---- Entries provided

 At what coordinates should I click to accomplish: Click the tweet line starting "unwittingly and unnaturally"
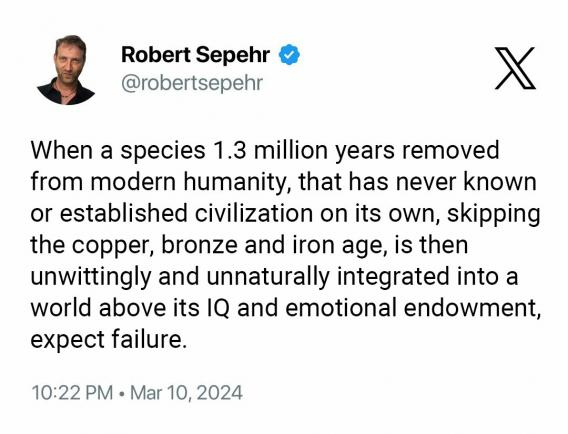pyautogui.click(x=274, y=277)
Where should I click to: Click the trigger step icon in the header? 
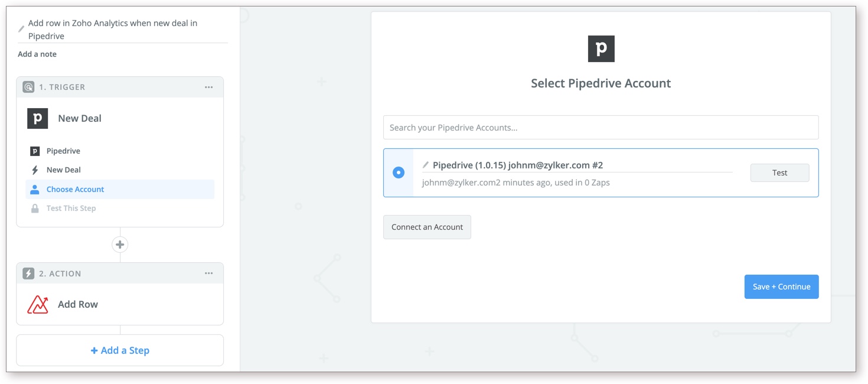[x=28, y=87]
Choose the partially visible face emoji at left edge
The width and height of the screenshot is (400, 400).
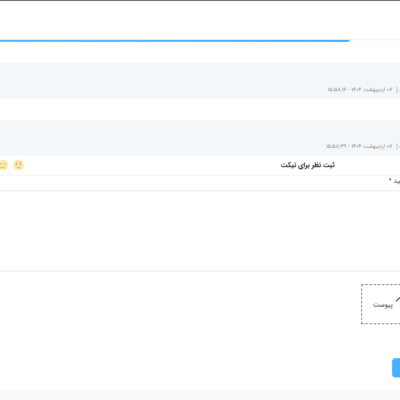pyautogui.click(x=3, y=165)
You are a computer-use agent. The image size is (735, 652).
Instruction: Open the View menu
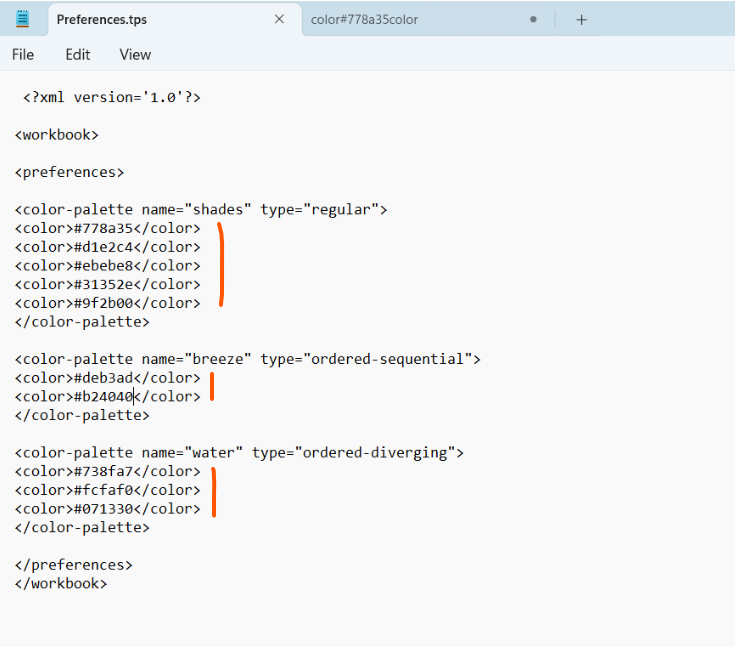tap(135, 54)
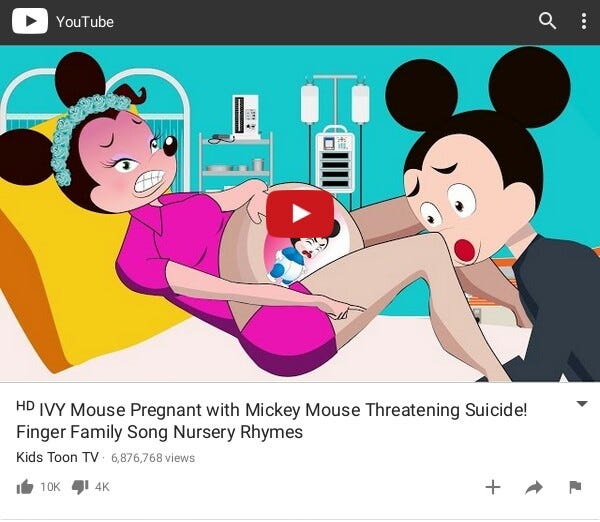The image size is (600, 522).
Task: Click the video title text
Action: pos(272,421)
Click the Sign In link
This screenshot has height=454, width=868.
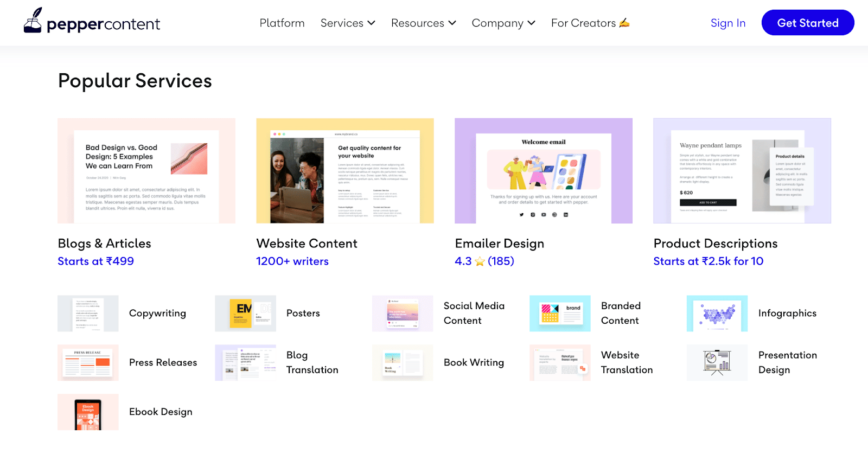(727, 23)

--------

◆ Try it: Beginning at the line that contains "Choose the partially", retype each line of the data above through the very last one. Do not retype the pictures.

◆ Output of the exercise:
Choose the partially visible face emoji at left edge
The width and height of the screenshot is (400, 400).
pyautogui.click(x=3, y=165)
You are a computer-use agent. The image size is (735, 652).
Instruction: Open the View menu
tap(135, 54)
The image size is (600, 522).
Task: Click the video title text
Action: pos(272,421)
Click the Sign In link
This screenshot has height=454, width=868.
(727, 23)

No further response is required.